The baby boom portion of the S&E workforce continues to age, nearing retirement.
- From 1993 to 2008, the median age of scientists and engineers in the U.S. workforce rose from 37 to 41. The proportion over age 50 increased from 18% to 27%.
- Between 1993 and 2008, increasing percentages of scientists and engineers in their 60s reported that they were still in the labor force. Whereas 59% of S&E degree holders between the ages of 60 and 64 were employed in 1993, the comparable percentage rose to 66% in 2006 before declining slightly in 2008.
Global S&E Labor Force
Worldwide, the number of workers engaged in research has been growing since at least 1995.
- Among countries with large numbers of researchers, growth has been most rapid in China, where the number of researchers tripled, and South Korea, where it doubled.
- The United States and the European Union experienced steady growth but at a lower rate than in China or South Korea; both increased from about 1 million in 1995 to nearly 1.5 million in 2007.
- Japan and Russia were exceptions to the worldwide trend: in Japan, the number of researchers remained essentially unchanged, and in Russia the number declined.
Among businesses located in the United States, R&D employment is disproportionately domestic.
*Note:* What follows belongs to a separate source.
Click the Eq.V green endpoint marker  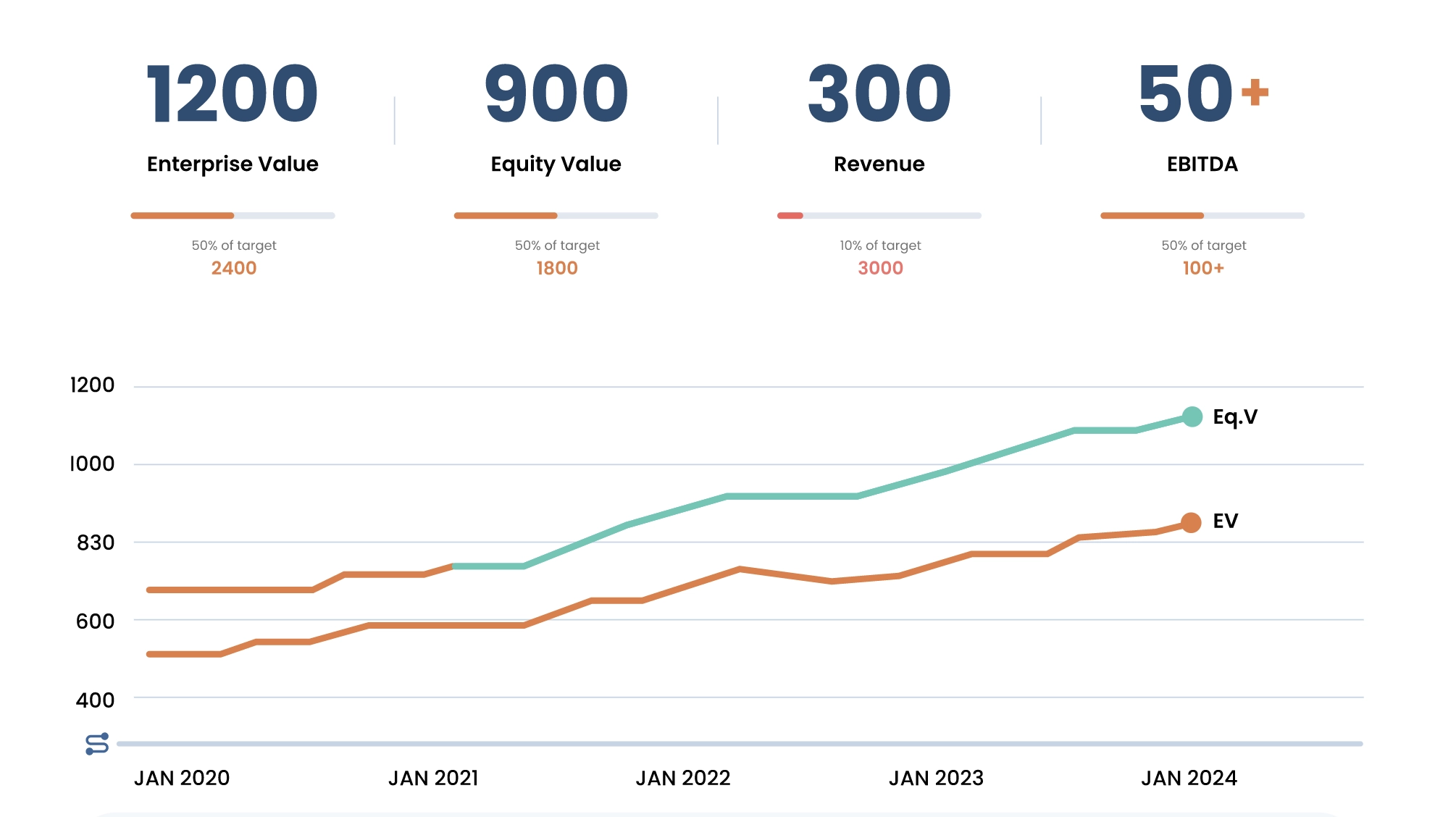click(x=1192, y=416)
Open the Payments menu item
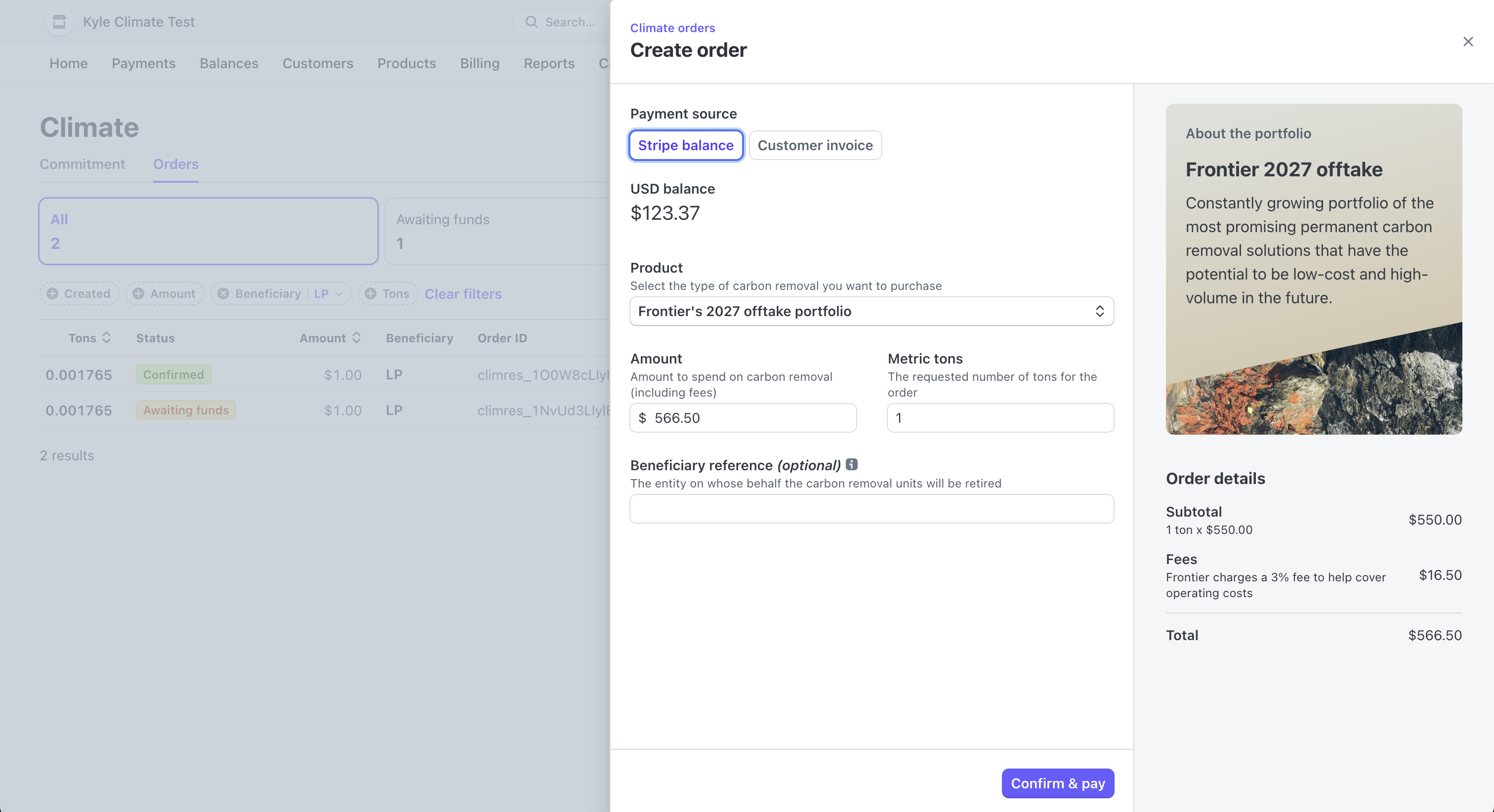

- Although about one-third of total employment in these firms is located abroad, only one-quarter of R&D employment is in foreign locations.
- In manufacturing, the disparity between overall employment in foreign locations (41%) and R&D employment in these locations (25%) is substantial; for nonmanufacturing employment, the comparable proportions—24% for overall employment and 23% for R&D employment—are similar.
Preliminary 2009 data indicate a substantial shift in the balance between R&D employment by U.S. firms abroad and R&D employment by foreign firms in the United States.
- Whereas R&D employment abroad by U.S. multinational companies (MNCs) nearly doubled between 2004 and 2009, domestic R&D employment by these firms increased by less than 5% in the same period.
- U.S. MNCs employed many more R&D workers in foreign locations in 2009 than foreign firms employed in the United States. In contrast, these two numbers had been similar in 2004.